Our society rejects the thought of ageing, refuse to accept that we won’t be young forever, that technology cannot (yet) make us to stay young for ever.

How can then we convince such a society about the importance of accessibility and inclusivity?

As long as accessibility will be connected with concepts and ideas that society itself is refusing to face, accessibility itself will be something not worthy to be even mentioned.

Why should an exclusivity based society care for inclusivity?

As in the Plato’s cave myth, society today looks at the shadows refusing to look in the direction of the sun.

We don’t want to include everyone because we want to be part of an exclusive elite.

As long as the rhetoric around accessibility won’t acknowledge the deep fracture between how accessibility is now required by law, regulations and standards, and how those laws, regulations and standards are simply making accessibility’s perception even worse.

Slavery was not cancelled by laws: slavery was cancelled by enlightenment.

It’s culture that can change things, but in the culture of appearance and efficiency there’s no space to face our human decline.

We need a cultural revolution or new ways to embed accessibility into the cultural framework we live in.

The crude truth is that we need it to fulfil the mission our age is called to fill: as actors of the information age we won’t be able to progress until information is not democratic and fit for all.

It’s about information fitness for devices, people and cultures.

It’s the rise of information democracy, of a new way to think accessibility not as a mere right to access information for others, but as the opportunity to be part of the exclusive historical moment we are all sharing and shaping together.

It’s counterproductive to remember everyone that we will all be old and impaired one day – and it is unfair towards accessibility itself.

Accessibility does much more than this: it enables content, experiences, ideas to travel through time, devices, people and cultures.

It’s not anymore accessibility, it’s information democracy and experience: Accessibility is the boat that can take us, our thoughts, our experiences into the future, into space and time and open new dimensions.

Stop calling it accessibility.

Stop focusing on human rights in an a age that is ashamed to face its limits and thinks poor of human rights.

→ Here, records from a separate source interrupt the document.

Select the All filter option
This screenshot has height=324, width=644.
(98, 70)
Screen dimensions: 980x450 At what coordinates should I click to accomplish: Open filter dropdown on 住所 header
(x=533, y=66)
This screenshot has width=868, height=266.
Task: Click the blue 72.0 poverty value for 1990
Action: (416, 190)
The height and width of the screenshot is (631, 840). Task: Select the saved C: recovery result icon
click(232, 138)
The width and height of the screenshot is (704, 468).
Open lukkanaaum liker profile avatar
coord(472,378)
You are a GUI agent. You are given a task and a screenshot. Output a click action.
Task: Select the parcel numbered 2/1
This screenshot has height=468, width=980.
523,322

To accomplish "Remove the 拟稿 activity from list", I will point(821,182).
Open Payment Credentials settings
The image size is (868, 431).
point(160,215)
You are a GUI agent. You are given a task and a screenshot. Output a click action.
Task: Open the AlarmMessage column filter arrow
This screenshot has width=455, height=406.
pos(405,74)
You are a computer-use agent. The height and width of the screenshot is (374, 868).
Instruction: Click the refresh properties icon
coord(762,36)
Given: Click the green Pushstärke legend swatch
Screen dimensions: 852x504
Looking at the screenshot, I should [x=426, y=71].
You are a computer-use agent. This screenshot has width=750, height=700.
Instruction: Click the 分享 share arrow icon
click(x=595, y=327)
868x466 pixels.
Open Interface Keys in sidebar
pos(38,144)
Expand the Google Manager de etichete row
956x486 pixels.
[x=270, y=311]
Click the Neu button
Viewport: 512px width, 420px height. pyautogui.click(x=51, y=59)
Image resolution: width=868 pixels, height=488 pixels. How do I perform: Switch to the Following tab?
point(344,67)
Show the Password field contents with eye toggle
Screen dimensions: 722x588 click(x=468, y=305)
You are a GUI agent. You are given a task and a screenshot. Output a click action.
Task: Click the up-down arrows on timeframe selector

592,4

Stop believing that a law, a policy or a standard is a solution.

All this rhetoric has wasted too much time: in 15 years hundreds of people have repeated the same story over and over and not enough has changed.

It’s time to change the story and reveal the truth about accessibility: it’s the key to new opportunities and new dimensions. Don’t call it accessibility anymore, call it information experience.

In the experience economy, information experience is the new, exclusive approach to get timeless, eternal and let our thoughts survive us. It’s a different way to promote democracy of information in a society that has proved unable to care enough for democracy.

It’s time to change the storytelling around accessibility to try to change the state of the art and bring information to everyone, everywhere, anytime.